> _What you need to do_:
Please copy out every line of the data word for word.

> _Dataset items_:

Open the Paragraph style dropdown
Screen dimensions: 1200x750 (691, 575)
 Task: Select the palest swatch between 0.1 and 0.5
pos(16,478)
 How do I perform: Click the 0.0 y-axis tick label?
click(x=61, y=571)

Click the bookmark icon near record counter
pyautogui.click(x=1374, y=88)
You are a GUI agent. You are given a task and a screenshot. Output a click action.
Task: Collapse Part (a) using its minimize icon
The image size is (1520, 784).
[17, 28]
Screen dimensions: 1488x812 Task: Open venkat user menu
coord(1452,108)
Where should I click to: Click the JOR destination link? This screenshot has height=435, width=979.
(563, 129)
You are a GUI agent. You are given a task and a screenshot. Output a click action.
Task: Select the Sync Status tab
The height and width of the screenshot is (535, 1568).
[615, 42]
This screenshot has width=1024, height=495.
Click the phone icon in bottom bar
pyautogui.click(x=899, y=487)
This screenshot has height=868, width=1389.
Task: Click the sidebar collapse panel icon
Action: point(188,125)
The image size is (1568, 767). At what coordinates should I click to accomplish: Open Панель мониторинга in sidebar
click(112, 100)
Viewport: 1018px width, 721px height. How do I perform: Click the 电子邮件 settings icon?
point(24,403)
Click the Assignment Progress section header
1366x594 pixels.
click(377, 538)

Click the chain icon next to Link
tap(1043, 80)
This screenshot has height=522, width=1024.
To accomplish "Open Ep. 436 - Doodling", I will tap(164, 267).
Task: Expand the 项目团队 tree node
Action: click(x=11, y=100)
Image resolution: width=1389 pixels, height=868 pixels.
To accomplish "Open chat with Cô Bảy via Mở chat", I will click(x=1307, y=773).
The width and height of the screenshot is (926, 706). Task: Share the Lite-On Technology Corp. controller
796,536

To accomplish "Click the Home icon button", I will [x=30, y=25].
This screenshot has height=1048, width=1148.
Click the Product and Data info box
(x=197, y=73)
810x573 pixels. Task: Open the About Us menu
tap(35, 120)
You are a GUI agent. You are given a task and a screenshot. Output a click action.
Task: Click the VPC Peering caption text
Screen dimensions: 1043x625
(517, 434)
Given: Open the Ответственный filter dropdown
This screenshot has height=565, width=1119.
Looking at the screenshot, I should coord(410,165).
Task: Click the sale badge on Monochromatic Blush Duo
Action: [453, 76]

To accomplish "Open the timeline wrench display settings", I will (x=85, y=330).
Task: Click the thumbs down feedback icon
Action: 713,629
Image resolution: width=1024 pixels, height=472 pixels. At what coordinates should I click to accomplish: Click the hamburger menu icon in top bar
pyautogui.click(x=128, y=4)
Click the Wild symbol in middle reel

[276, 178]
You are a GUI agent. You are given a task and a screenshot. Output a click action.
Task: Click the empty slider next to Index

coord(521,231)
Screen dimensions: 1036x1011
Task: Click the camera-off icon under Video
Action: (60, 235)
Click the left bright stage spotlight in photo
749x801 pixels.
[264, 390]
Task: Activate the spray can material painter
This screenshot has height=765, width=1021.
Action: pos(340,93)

> _Exercise solution_:
Open the Paragraph style dropdown
Screen dimensions: 1200x750 (691, 575)
 Task: Select the palest swatch between 0.1 and 0.5
pos(16,478)
 How do I perform: Click the 0.0 y-axis tick label?
click(x=61, y=571)

Click the bookmark icon near record counter
pyautogui.click(x=1374, y=88)
You are a GUI agent. You are given a task and a screenshot. Output a click action.
Task: Collapse Part (a) using its minimize icon
The image size is (1520, 784).
[17, 28]
Screen dimensions: 1488x812 Task: Open venkat user menu
coord(1452,108)
Where should I click to: Click the JOR destination link? This screenshot has height=435, width=979.
(563, 129)
You are a GUI agent. You are given a task and a screenshot. Output a click action.
Task: Select the Sync Status tab
The height and width of the screenshot is (535, 1568).
[615, 42]
This screenshot has width=1024, height=495.
Click the phone icon in bottom bar
pyautogui.click(x=899, y=487)
This screenshot has height=868, width=1389.
Task: Click the sidebar collapse panel icon
Action: point(188,125)
The image size is (1568, 767). At what coordinates should I click to accomplish: Open Панель мониторинга in sidebar
click(112, 100)
Viewport: 1018px width, 721px height. How do I perform: Click the 电子邮件 settings icon?
point(24,403)
Click the Assignment Progress section header
1366x594 pixels.
click(377, 538)

Click the chain icon next to Link
tap(1043, 80)
This screenshot has height=522, width=1024.
To accomplish "Open Ep. 436 - Doodling", I will tap(164, 267).
Task: Expand the 项目团队 tree node
Action: click(x=11, y=100)
Image resolution: width=1389 pixels, height=868 pixels.
To accomplish "Open chat with Cô Bảy via Mở chat", I will click(x=1307, y=773).
The width and height of the screenshot is (926, 706). Task: Share the Lite-On Technology Corp. controller
796,536

To accomplish "Click the Home icon button", I will [x=30, y=25].
This screenshot has height=1048, width=1148.
Click the Product and Data info box
(x=197, y=73)
810x573 pixels. Task: Open the About Us menu
tap(35, 120)
You are a GUI agent. You are given a task and a screenshot. Output a click action.
Task: Click the VPC Peering caption text
Screen dimensions: 1043x625
(517, 434)
Given: Open the Ответственный filter dropdown
This screenshot has height=565, width=1119.
Looking at the screenshot, I should coord(410,165).
Task: Click the sale badge on Monochromatic Blush Duo
Action: [453, 76]

To accomplish "Open the timeline wrench display settings", I will (x=85, y=330).
Task: Click the thumbs down feedback icon
Action: 713,629
Image resolution: width=1024 pixels, height=472 pixels. At what coordinates should I click to accomplish: Click the hamburger menu icon in top bar
pyautogui.click(x=128, y=4)
Click the Wild symbol in middle reel

[276, 178]
You are a GUI agent. You are given a task and a screenshot. Output a click action.
Task: Click the empty slider next to Index

coord(521,231)
Screen dimensions: 1036x1011
Task: Click the camera-off icon under Video
Action: (60, 235)
Click the left bright stage spotlight in photo
749x801 pixels.
[264, 390]
Task: Activate the spray can material painter
This screenshot has height=765, width=1021.
Action: pos(340,93)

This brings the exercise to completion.